Health Benefits of Peppermint

  1. With carminative and digestive properties present in peppermint, it is highly useful in digestion and cures gas problems. Peppermint oil makes a good tonic for people with low appetite and for treating heartburns.
  2. Peppermint contains the phytochemical perillyl alcohol, which suppresses pancreatic, mammary and liver tumors, thereby killing cancer cells without causing harm to healthy cells. As a result, peppermint provides protection against the risk of various types of human cancers.
  3. The antiseptic properties of peppermint are beneficial for dental care by removing bad breath and maintaining the health of teeth and gums. Further, it is useful for curing toothaches.
  4. The presence of menthol in abundance in peppermint is effective for clearing the respiratory tract. Being a good expectorant, peppermint provides instant relief to numerous respiratory problems, like nasal congestion, asthma, sinusitis, bronchitis, cold and coughs.
  5. Similar to other essential oils, peppermint oil is useful for relieving from stress, depression, mental exhaustion, anxiety, and restlessness, due to its refreshing nature.
  6. Peppermint is highly beneficial for treating irritable bowel syndrome, due to its muscle relaxing property.
  7. When applied externally, peppermint oil provides relief from pain, associated with headaches, migraines, and dyspepsia, and helps reduce fever due to the presence of calcium antagonism.
  8. Peppermint balances the pH levels of the skin, which in turn, balance the production of excessive oils of the skin.
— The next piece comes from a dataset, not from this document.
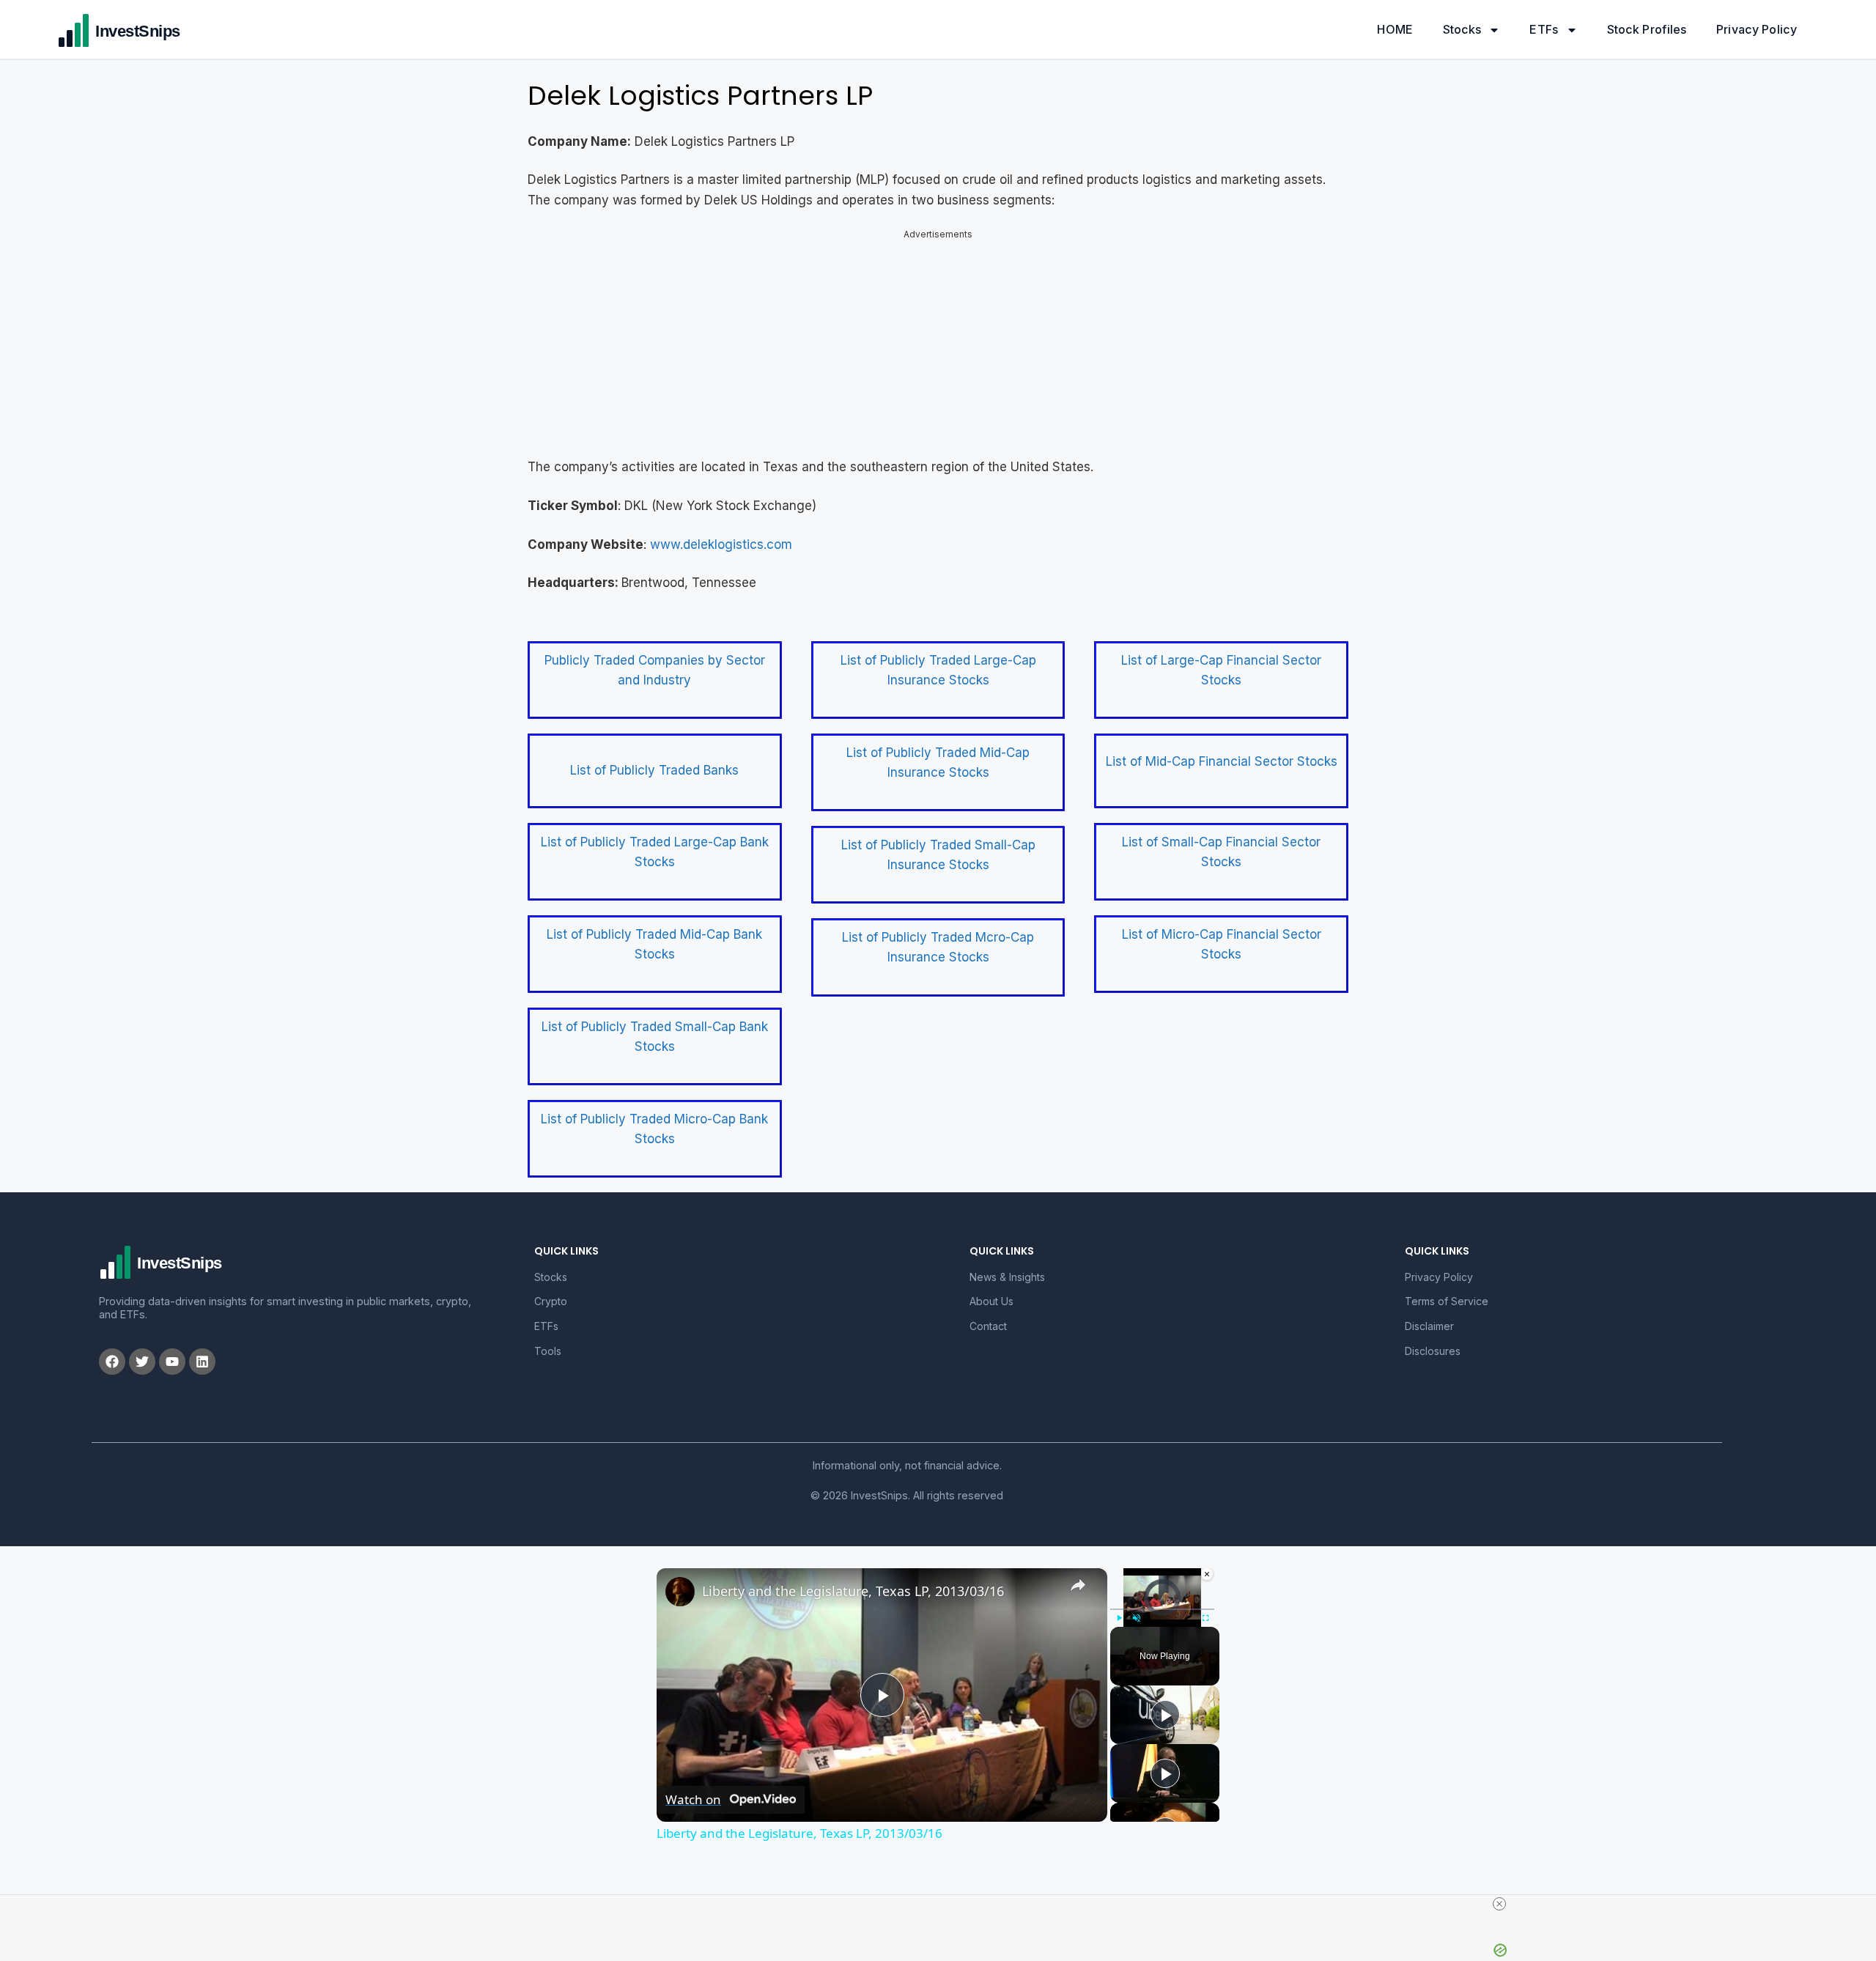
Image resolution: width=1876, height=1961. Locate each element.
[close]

As a result, it helps in diminishing the appearance of acne, blackheads, rashes and redness.
  9. Drinking one cup of peppermint tea 2-3 times daily during menstrual cycle helps in soothing menstrual cramps and pains, since peppermint is known to relax constricted muscles.
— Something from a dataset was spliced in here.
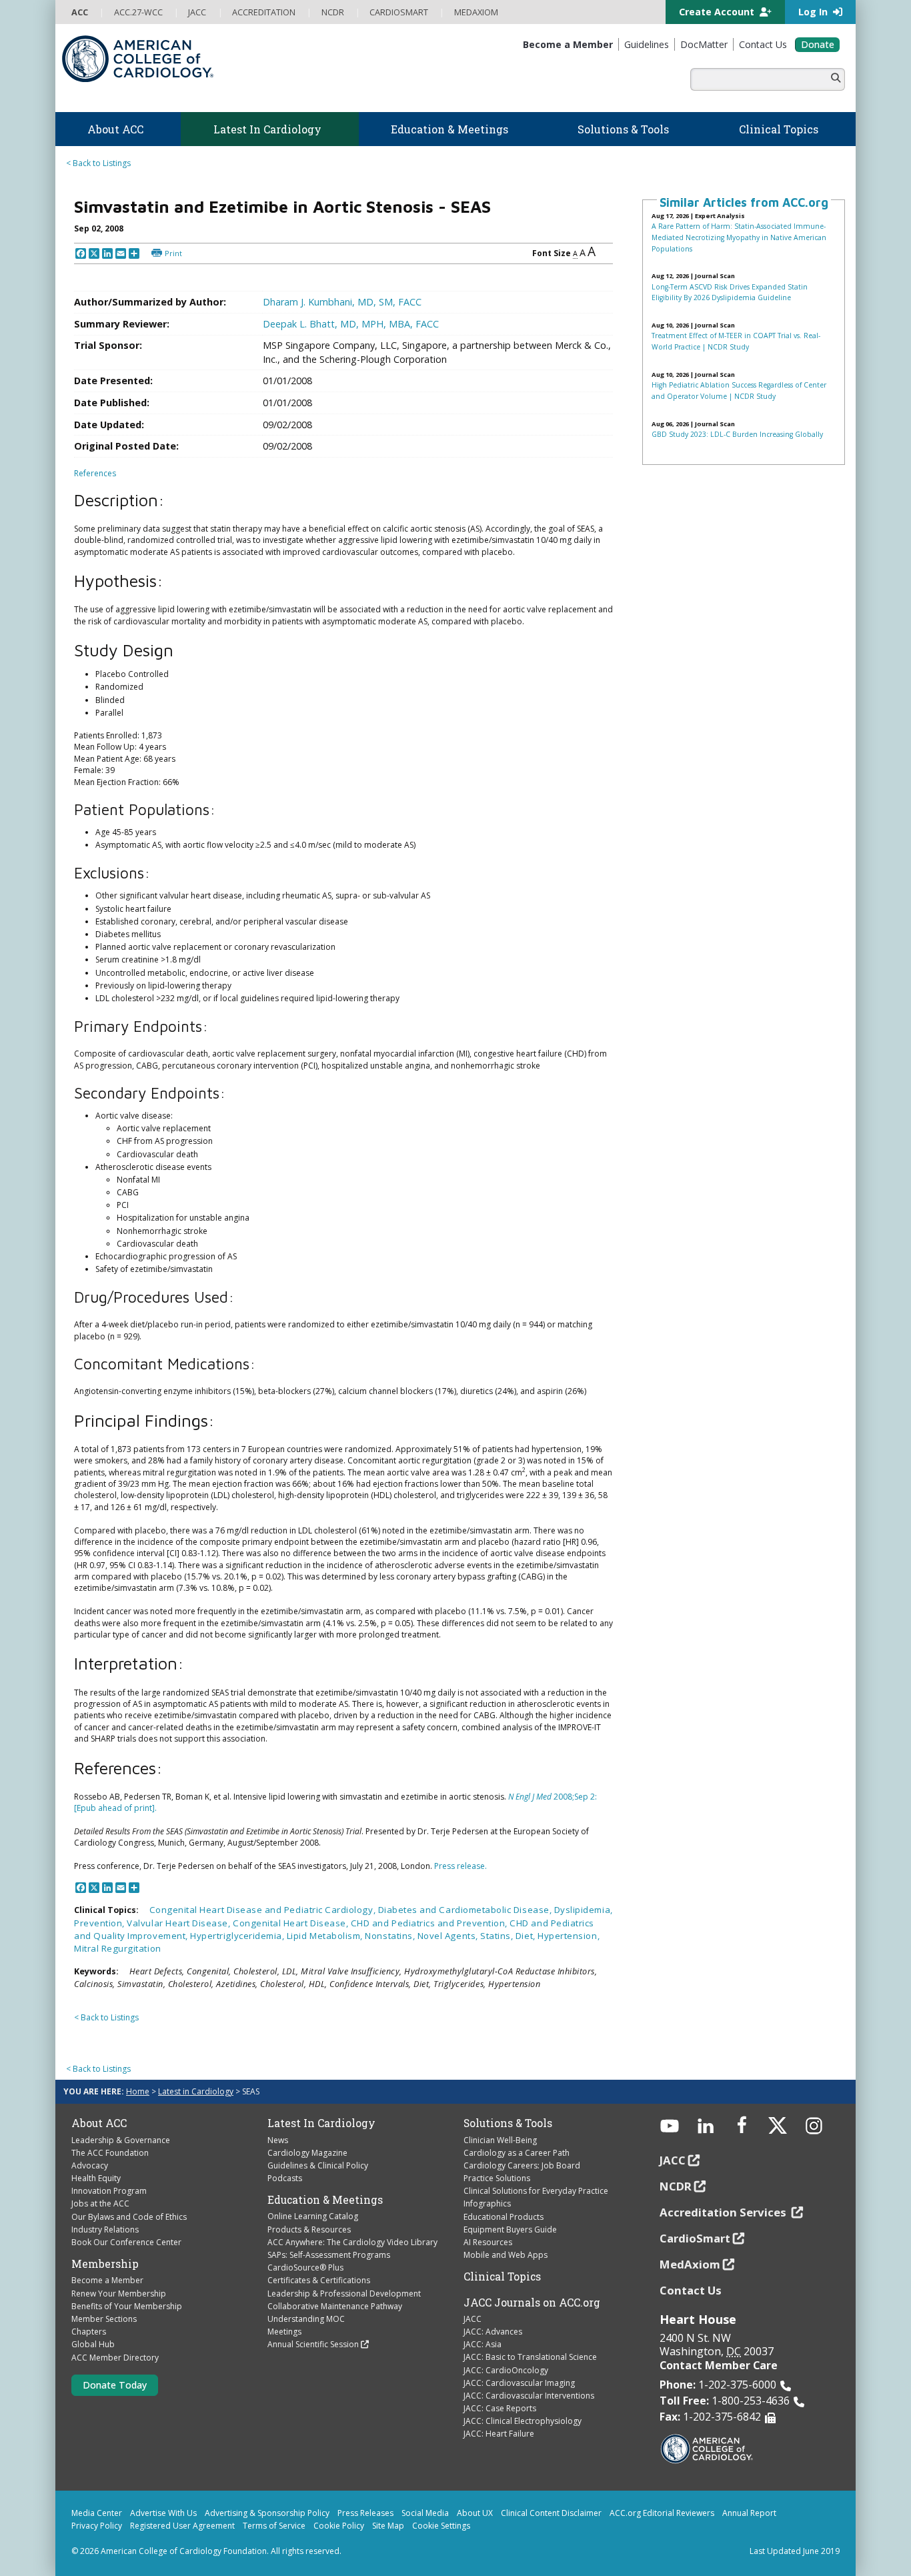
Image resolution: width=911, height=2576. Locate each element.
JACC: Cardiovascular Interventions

Peppermint Nutrition FactsAmount: 100 g
Total Weight: 100 g


Nutrients Amount
Basic Components  
Proteins 3.8 g
Water 78.6 g
Ash 1.8 g
Phytosterols 13 mg
Total Calories 70
Calories From Carbohydrate 53
Calories From Fat 7.9
Calories From Protein 9.2
Total Carbohydrates 15 g
Dietary Fiber 8 g
Fats & Fatty Acids  
Total Fat 940 mg
Saturated Fat 246 mg
Monounsaturated Fat 33 mg
Polyunsaturated Fat 508 mg
Omega-3 Fatty Acids 435 mg
Omega-6 Fatty Acids 69 mg
Vitamin A 4248 IU
Vitamin C 32 mg
Thiamin 82 mcg
Riboflavin 266 mcg
Niacin 1.7 mg
Vitamin B6 129 mcg
Folate 114 mcg
Pantothenic Acid 338 mcg
Calcium 243 mg
Iron 5.1 mg
Magnesium 80 mg
Phosphorus 73 mg
Potassium 569 mg
Sodium 31 mg
Zinc 1.1 mg
Copper 329 mcg
Manganese 1.2 mg


How many calories in peppermint (per 100 gm)
Peppermint has about 70 calories per 100 gm of weight.
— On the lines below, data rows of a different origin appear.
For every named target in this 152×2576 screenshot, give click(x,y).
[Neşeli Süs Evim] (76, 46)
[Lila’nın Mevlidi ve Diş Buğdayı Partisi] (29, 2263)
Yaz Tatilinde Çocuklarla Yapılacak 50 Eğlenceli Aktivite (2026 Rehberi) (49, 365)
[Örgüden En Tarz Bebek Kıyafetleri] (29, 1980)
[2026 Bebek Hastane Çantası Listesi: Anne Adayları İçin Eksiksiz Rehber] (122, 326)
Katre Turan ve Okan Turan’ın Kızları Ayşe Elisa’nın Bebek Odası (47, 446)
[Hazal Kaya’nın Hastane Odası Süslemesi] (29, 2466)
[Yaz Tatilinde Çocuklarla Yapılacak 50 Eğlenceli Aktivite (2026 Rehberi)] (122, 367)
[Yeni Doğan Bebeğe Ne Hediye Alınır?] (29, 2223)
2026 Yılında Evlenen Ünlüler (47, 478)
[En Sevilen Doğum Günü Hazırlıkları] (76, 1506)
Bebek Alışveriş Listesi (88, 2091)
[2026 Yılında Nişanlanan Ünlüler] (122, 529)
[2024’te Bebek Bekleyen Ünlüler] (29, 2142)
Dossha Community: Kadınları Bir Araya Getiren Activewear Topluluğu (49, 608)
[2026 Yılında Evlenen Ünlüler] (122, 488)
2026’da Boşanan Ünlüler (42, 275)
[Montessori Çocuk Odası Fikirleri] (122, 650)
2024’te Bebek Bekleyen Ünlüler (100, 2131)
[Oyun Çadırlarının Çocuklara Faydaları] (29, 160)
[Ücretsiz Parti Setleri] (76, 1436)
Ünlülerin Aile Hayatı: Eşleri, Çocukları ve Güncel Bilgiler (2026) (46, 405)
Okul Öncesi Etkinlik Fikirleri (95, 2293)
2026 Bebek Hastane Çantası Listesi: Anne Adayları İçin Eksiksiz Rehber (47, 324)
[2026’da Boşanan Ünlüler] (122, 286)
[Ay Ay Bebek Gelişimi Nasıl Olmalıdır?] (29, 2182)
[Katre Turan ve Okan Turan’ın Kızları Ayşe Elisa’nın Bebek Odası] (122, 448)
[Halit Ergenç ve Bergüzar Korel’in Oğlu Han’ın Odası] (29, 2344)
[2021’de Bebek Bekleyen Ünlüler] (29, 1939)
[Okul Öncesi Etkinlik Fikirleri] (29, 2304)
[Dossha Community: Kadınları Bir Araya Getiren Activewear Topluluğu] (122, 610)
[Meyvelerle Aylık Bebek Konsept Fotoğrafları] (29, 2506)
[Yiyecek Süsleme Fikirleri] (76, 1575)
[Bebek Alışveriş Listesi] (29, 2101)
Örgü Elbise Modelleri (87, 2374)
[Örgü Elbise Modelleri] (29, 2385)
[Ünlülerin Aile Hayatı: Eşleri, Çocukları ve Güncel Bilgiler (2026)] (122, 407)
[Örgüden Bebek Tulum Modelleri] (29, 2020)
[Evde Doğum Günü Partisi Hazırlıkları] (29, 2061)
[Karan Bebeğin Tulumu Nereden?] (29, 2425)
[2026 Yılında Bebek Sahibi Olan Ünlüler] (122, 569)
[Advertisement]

How to Purchase Peppermint
  • Purchase fresh peppermint leaves rather than dried leaves as they give a better flavor.
  • Fresh peppermint leaves should be vibrant green in color.
  • Peppermint leaves that you buy must be free from yellow or brown spots and there should be no discoloring.
  • Buy peppermint from local spice stores rather than supermarket stores. A greater variety of fresh leaves and dried forms of the peppermint herb is available in local stores as compared to supermarket stores.
  • Organically grown non irradiated peppermint leaves should be chosen as opposed to the inorganic kind.
How to Store Peppermint
  • Wrap fresh peppermint leaves in a damp paper towel and place them inside a plastic bag before refrigerating.
  • If you have purchased the dried form of the peppermint herb, do not refrigerate. Place the dried mint in an airtight glass container and store the container in a cool, dark and dry place.
  • Fresh peppermint leaves stored in the refrigerator will remain edible for few weeks, while dried peppermint can be consumed even after a year of purchasing, when stored properly.